In the future, clean meat or artificial meat could solve a number of problems - if accepted by consumers. Environment, animals and human health would do it well.

clean meat - artificial meat

"It's conceivable that clean meat can also be made healthier than natural meat."

In August 2013 in London in front of cameras and in the presence of 200 journalists the most expensive burger was fried and tasted. 250.000 pounds, it was reported at the time, cost the carefully roasted meat loaf. Not because it came from a Kobe cattle that had been stroked to death, but because a group of Dutch scientists worked for several years on breeding this piece of beef in the lab. They want to revolutionize the meat production of the future and save life on planet earth. In a few years, a hamburger made from cultured beef could cost just ten euros or less and taste as we are used to.

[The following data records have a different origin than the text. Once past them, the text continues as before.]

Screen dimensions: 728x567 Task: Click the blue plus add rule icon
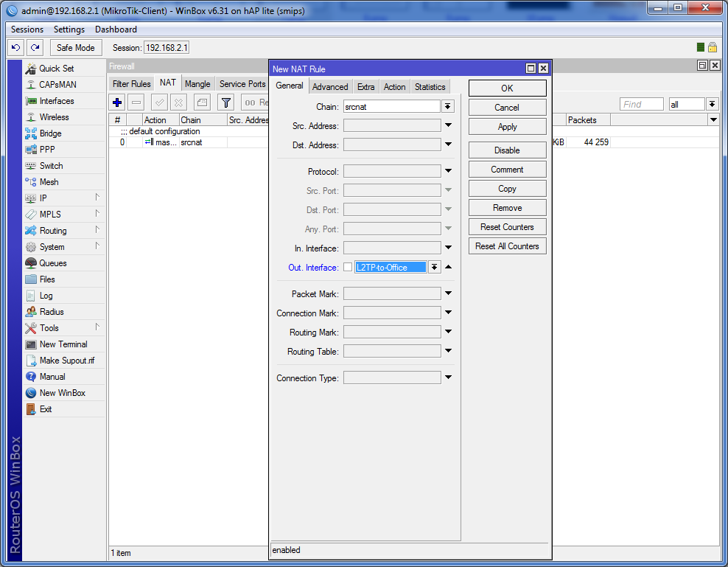pos(117,102)
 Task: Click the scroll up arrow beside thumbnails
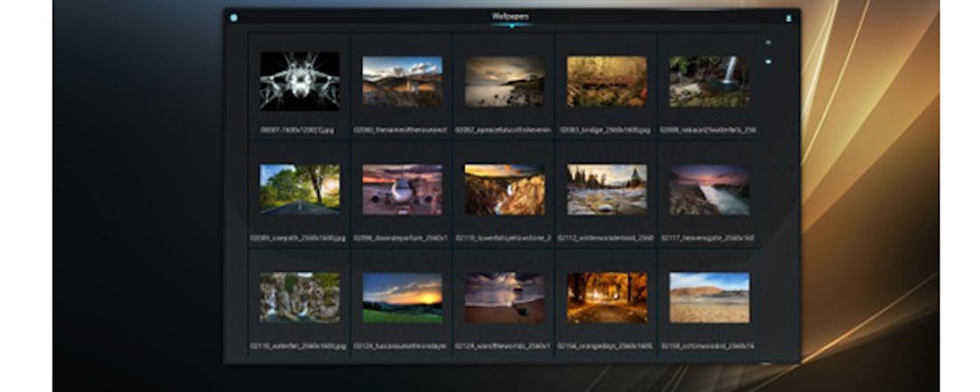pos(768,42)
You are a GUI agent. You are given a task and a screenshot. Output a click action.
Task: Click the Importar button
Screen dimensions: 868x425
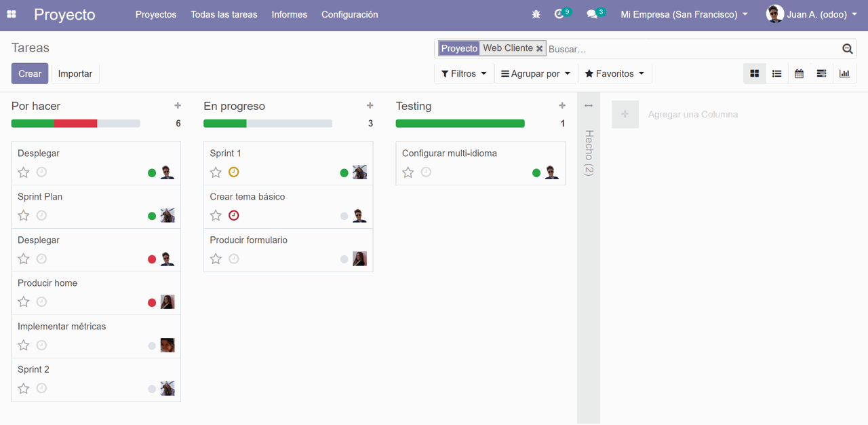75,73
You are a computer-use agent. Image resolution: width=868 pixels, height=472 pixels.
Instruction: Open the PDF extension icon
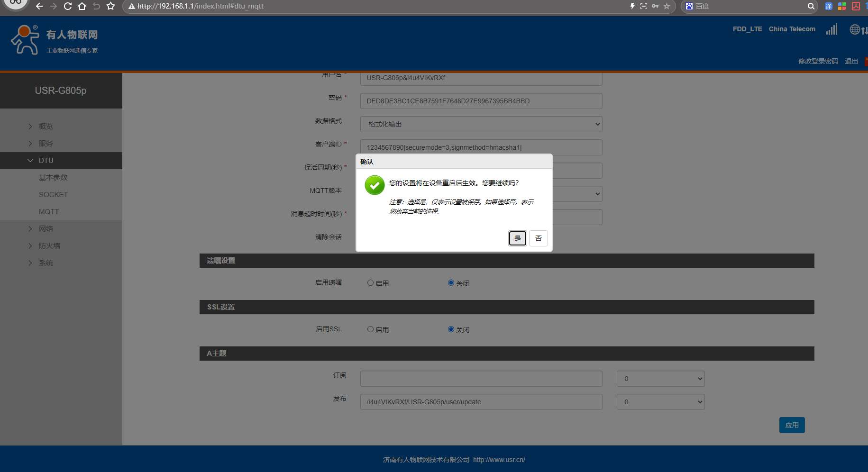[856, 6]
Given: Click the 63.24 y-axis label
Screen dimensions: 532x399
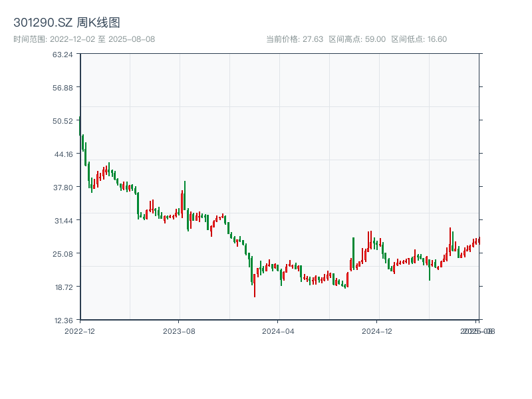Looking at the screenshot, I should (x=63, y=55).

clean meat: the artificial meat from the Petri dish

The idea of ​​raising meat in the Petri dish was already made by British statesman Winston Churchill. In December 1931 he speculated in an article in the "Strand Magazine" about the future: It is absurd that we raise a whole chicken, if we only want to eat the chest or leg, in about 50 years we would be able to breed them in a medium ,

At the beginning of the 2000, retired businessman Willem van Ellen encouraged researchers from the Universities of Amsterdam, Eindhoven and Utrecht and a Dutch meat processing company to engage in the development of in vitro meat. The InVitroMeat project received state funding from 2004 to 2009. Mark Post, a vascular biologist at the University of Maastricht, was so fascinated by the idea that he stuck to it. The first tasting of his laboratory burgers in August 2013 was attended by US journalist Josh Schonwald and Austrian nutrition scientist and food trend researcher Hanni Rützler.
The burger was already very close to the taste of naturally grown meat, they agreed, but somewhat dry. It lacked the fat, which gives juiciness and flavor. Visually, you could see no difference to conventional Faschiertem, even when roasting the meat behaved as you are used to. It had been propagated from individual cells of a bovine muscle for weeks on nutrient solution in laboratory bottles.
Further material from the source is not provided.